##### Provided records #####

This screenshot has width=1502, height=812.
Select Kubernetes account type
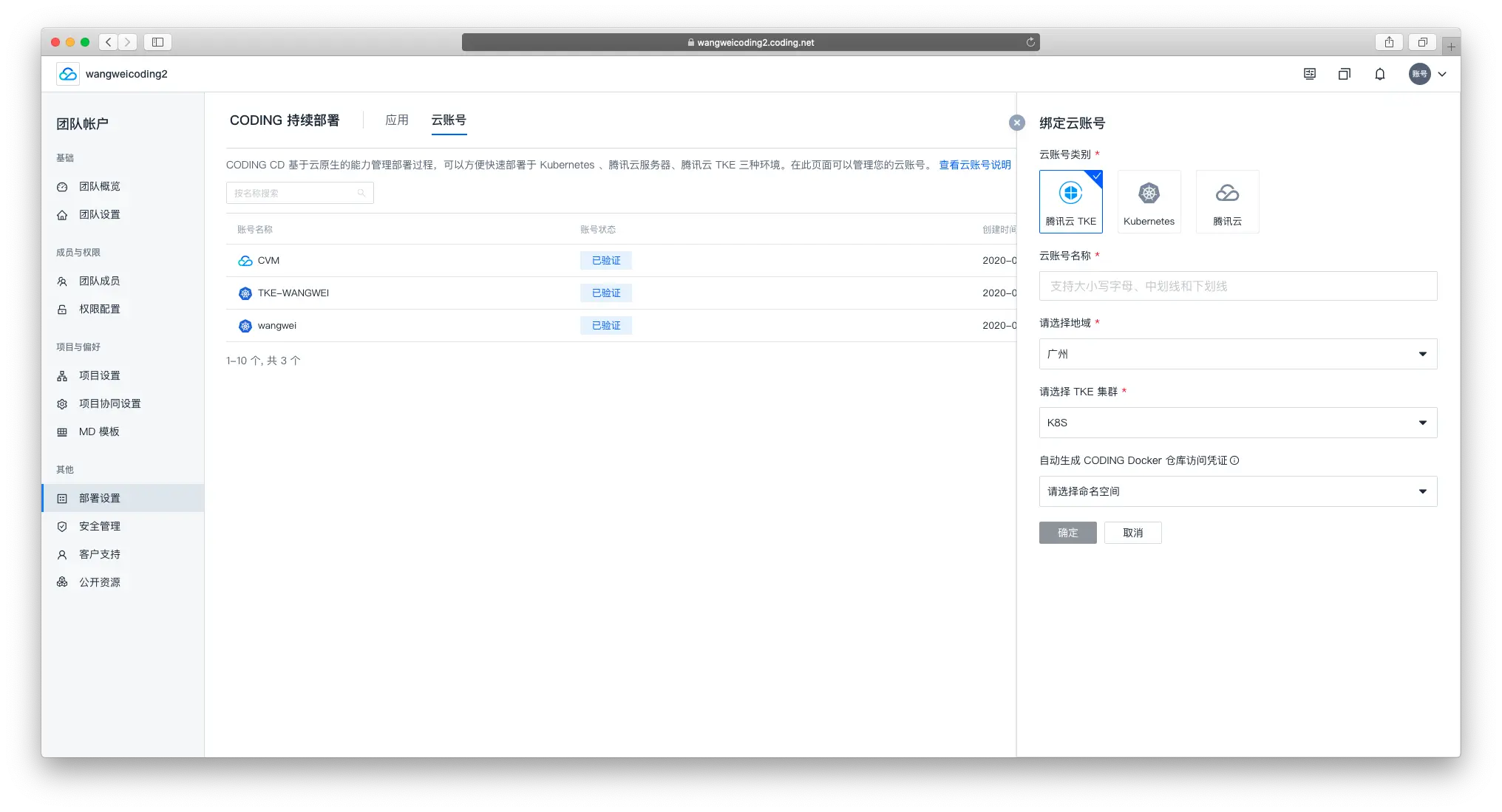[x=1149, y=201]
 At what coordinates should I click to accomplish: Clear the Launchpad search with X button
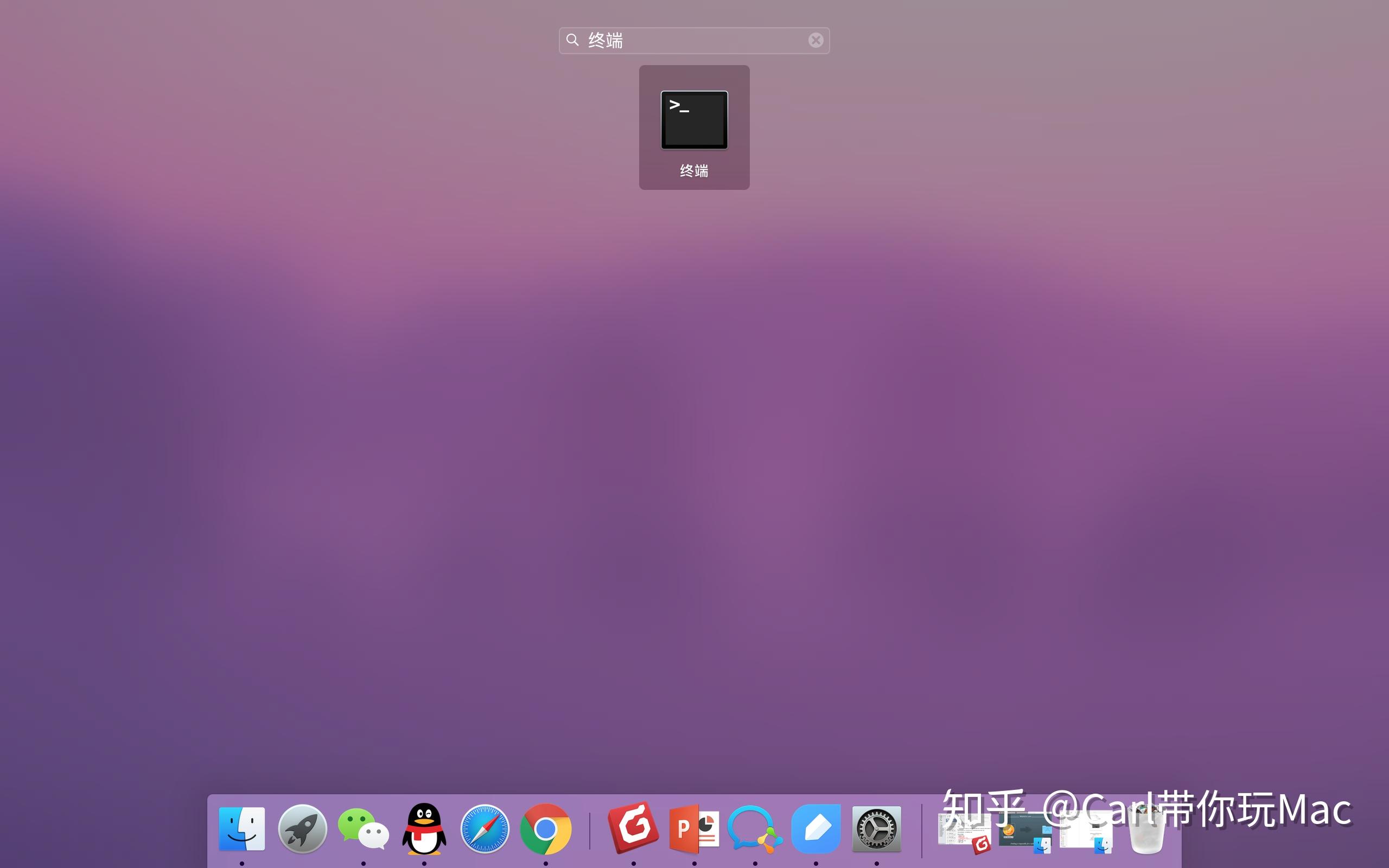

#####
##### Provided records #####

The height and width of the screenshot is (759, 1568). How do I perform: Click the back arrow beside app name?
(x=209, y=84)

#####

## What is needed
For the material above, give again only the lines starting at the line that contains "Select Kubernetes account type" and ending at the line that contains "At what coordinates". Pictures do not belong in the copy.

## Written response
Select Kubernetes account type
[x=1149, y=201]
 At what coordinates should I click to accomplish: Clear the Launchpad search with X button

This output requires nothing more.